Policy implications abound. In general, if BLGCC reduces local energy dependence, lowers some caustic chemical risks, and shores up employment prospects, then the technical costs and risks of conversion constitute a compelling public interest. Shared technology adaptation, supplemental research and innovation grants and technical assistance through university extension are all viable alternatives with established precedent in rural community and manufacturing development programs nation-wide.

 

(1) It has long been established that persons value a small loss with much greater intensity than an equally sized gain, much more than many economists might expect. Experts clearly fall victim to the asymmetry and are charged as tending toward alarm, exaggerating loss risks. Yet if instability fears drive the asymmetry of harm over gain, then some of the distance is explainable and more directly policy relevant.

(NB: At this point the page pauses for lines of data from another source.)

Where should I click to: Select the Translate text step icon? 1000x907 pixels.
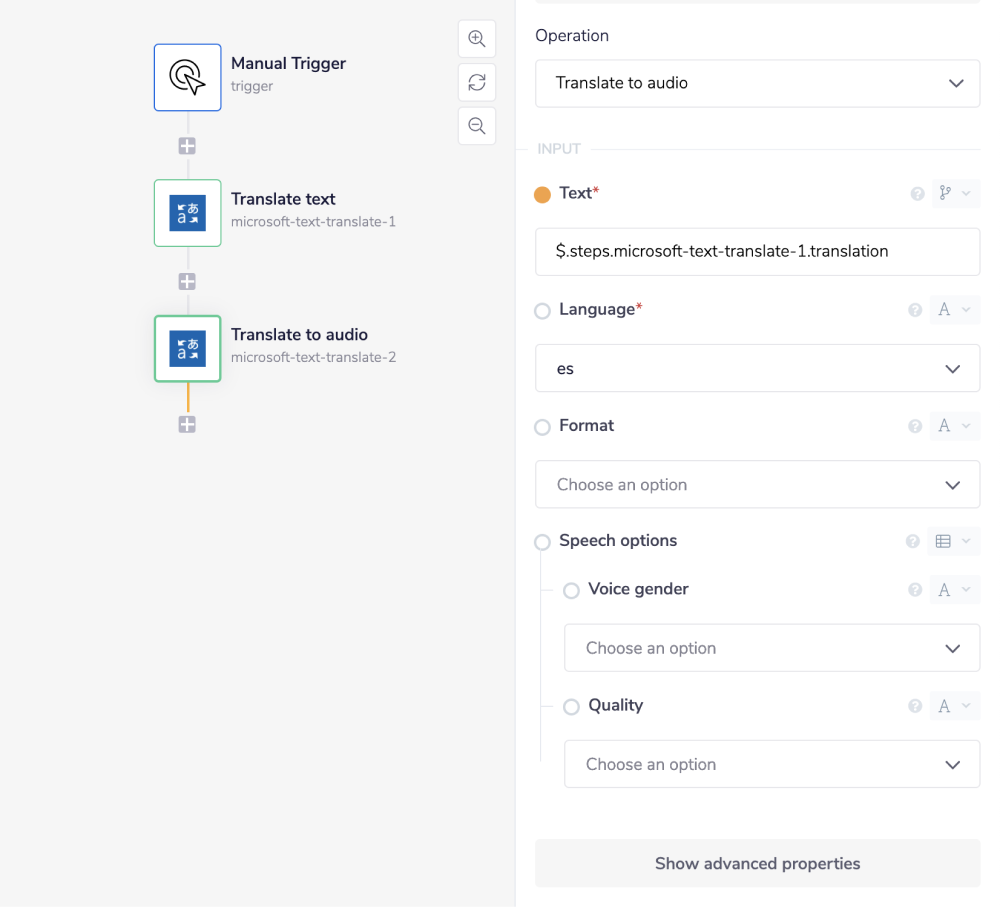187,213

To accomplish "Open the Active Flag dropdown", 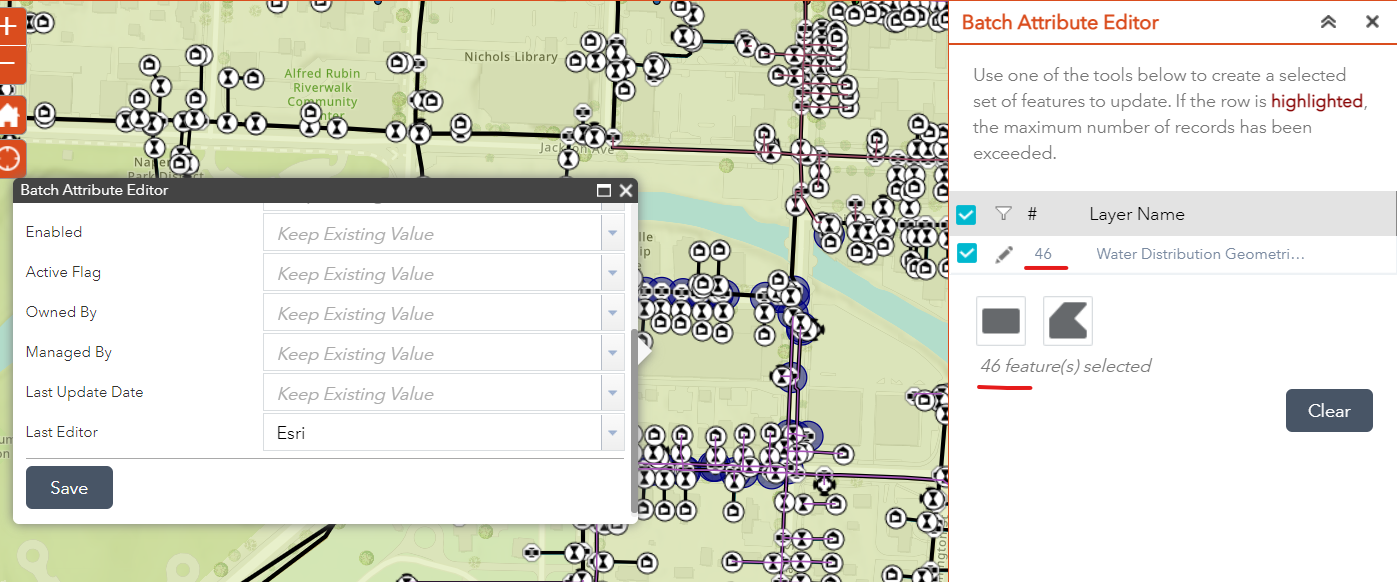I will click(x=613, y=272).
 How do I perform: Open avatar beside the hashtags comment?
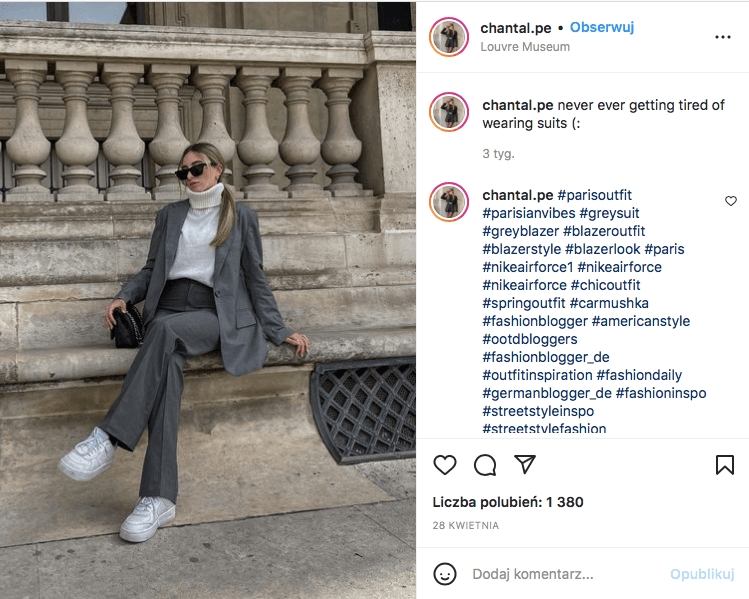[449, 202]
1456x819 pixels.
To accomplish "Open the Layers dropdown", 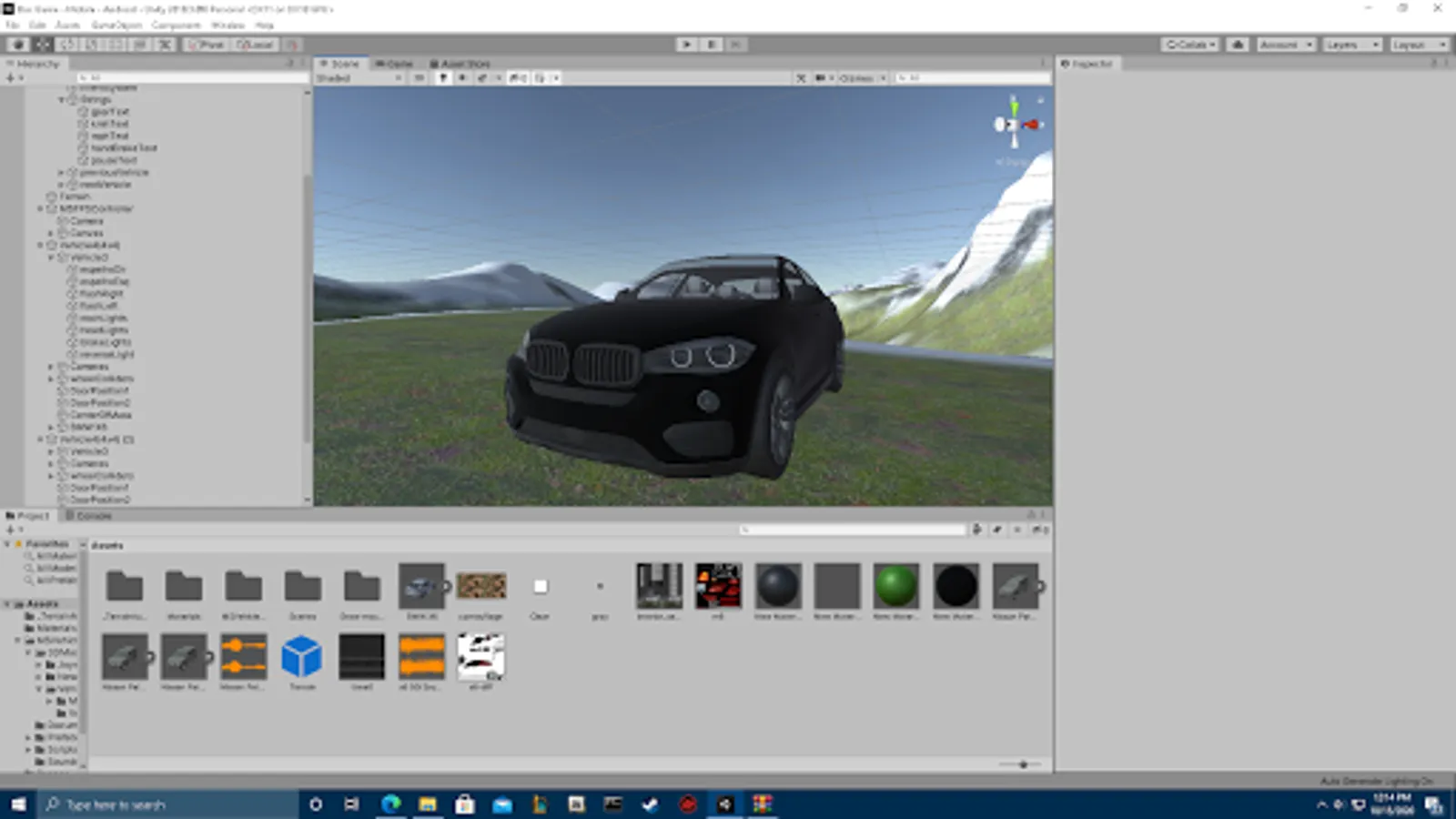I will coord(1352,45).

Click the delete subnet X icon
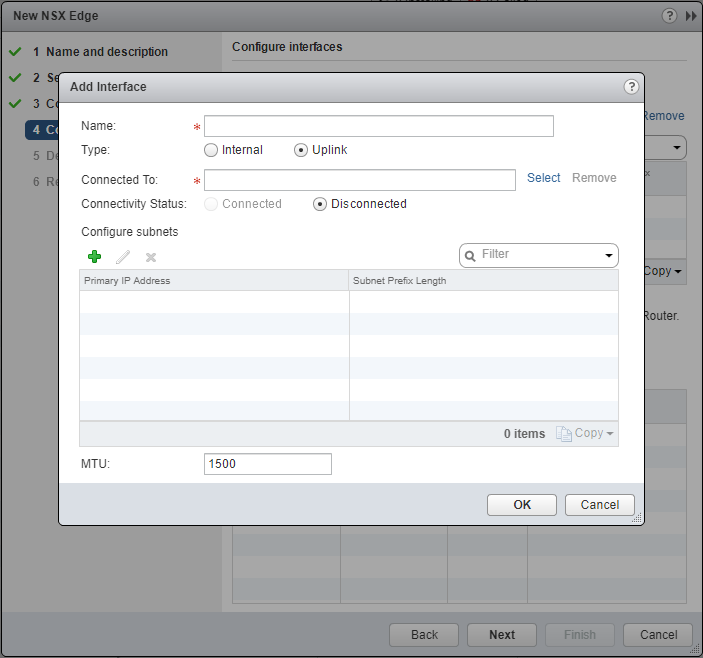click(151, 257)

Teasing out the degree to which instability affects an impact evaluation by better elicitation may make the gains herein more valuable to society and will improve the confidence in the information quality of the EIS report.

(2) It is this shift in capital on one dimension of production that makes the stable, joint input demand system method up front useful as it reduces the confidence interval around estimated demand curve shifts - more efficient cross effect variable estimation. Technically, we are moving from single production to a joint production process, but the effects appear separable (i.e. the energy production process in the ex post position can be run independently and some business economists and industry analysts wonder if this side operation can be sold to operate independently under contract.

(3) Depending on the structure, we hope to treat such an effect by refining or adapting programming methods of Gausian quadrature to project these instability prospects into a fully endogenous statistical estimation model. Forms of these solutions exist in studies of inventory adjustment by producers when future states of the world enter the possibility set that are not far enough beyond past experience for the producer that the solution is not tractable from a stable parameters alone.